İzmir Aliağa’daki gemi söküm tesislerinin çevresel etki değerlendirmesi (ÇED) sürecinden muaf tutulması, İzmir Gemi Söküm Koordinasyon Grubu tarafından tepkiyle karşılandı. Grup, ÇED sürecinin yasal bir zorunluluk olduğunu belirterek, Çevre, Şehircilik ve İklim Değişikliği Bakanlığı'nın bu kararına itiraz ediyor.
Kapasite artışı ve ÇED zorunluluğu
BirGün'de yer alan habere göre, araştırmalar, Aliağa’daki gemi söküm tesislerinin çevre sağlığını tehdit ettiğini ve kümülatif kirliliğe yol açtığını gösteriyor.
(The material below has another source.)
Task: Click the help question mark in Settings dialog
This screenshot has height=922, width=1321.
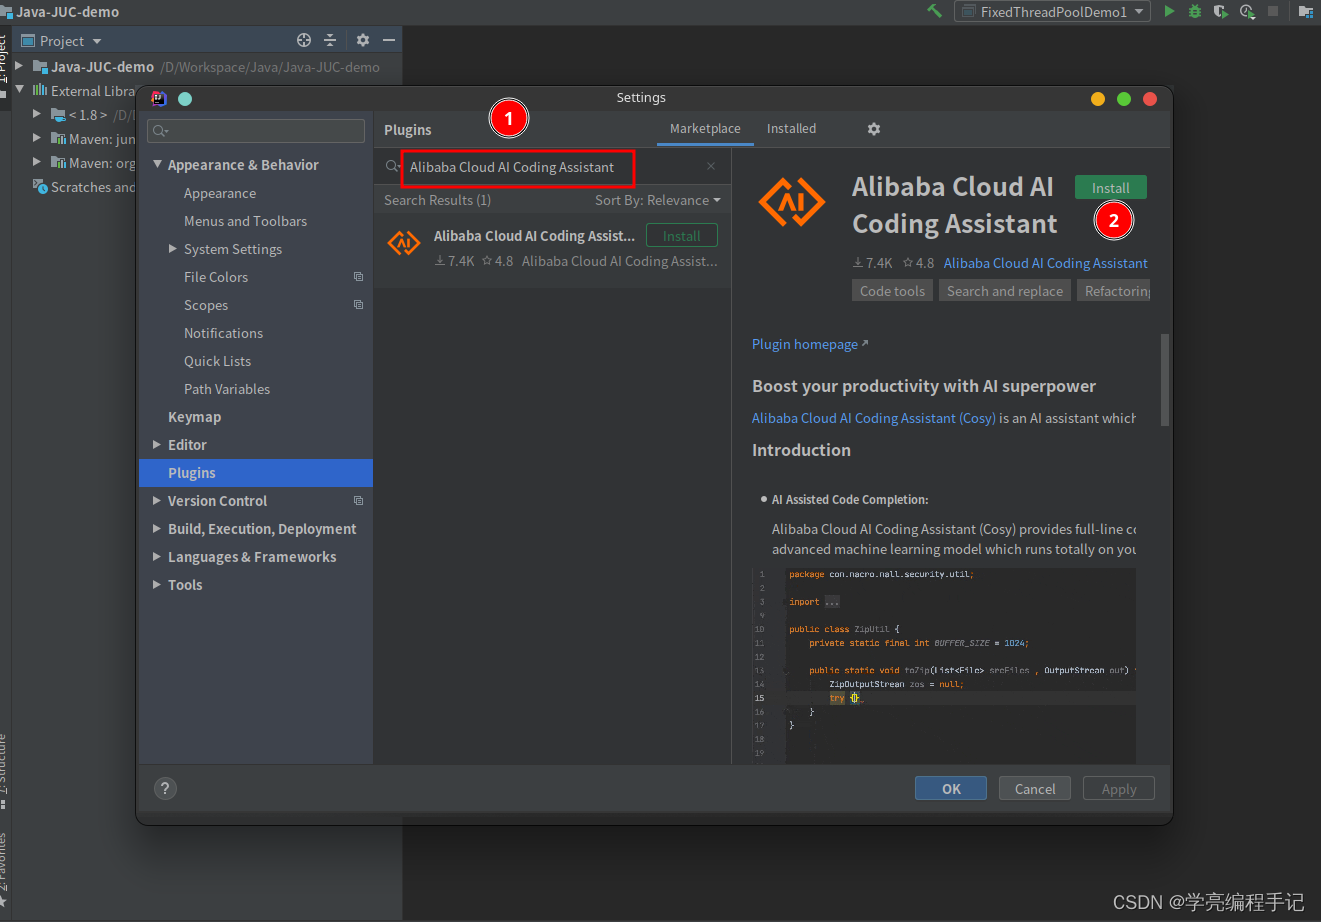Action: [164, 788]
Bu nedenle, kapasite artışı yaşanan tesisler için ÇED sürecinin zorunlu olduğu vurgulanıyor. Ancak, bakanlık bu tesisleri ÇED kapsamı dışında tuttuğu için çevreci gruplar ve meslek odaları hukuki mücadeleye başvurdu.
Hukuki mücadele
10 Ocak 2025'te açılan dava, Aliağa ve çevresinin çevresel değerlerini koruma amacını taşıyor. İzmir Gemi Söküm Koordinasyon Grubu adına açıklama yapan Avukat Arif Ali Cangı, sektörde yaşanan operasyonel değişikliklerin ÇED yönetmeliğindeki muafiyet şartlarını geçersiz kıldığını ifade etti.
Kirliğin durdurulması ve Avrupa Birliği'ne başvurular
Cangı, Aliağa ve çevresinin doğal ve kültürel değerlerinin korunması adına çevre standartlarını sıkılaştırmak için AB kurumlarına başvurulacağını ifade etti. Ayrıca, bölgede daha önce yaşanan Otapan ve São Paulo atık gemileri gibi olayların demokratik ve hukuki mücadelelerle engellendiğini hatırlatarak, benzer durumların önlenmesi için toplu bir çaba gösterileceğini vurguladı. (BirGün)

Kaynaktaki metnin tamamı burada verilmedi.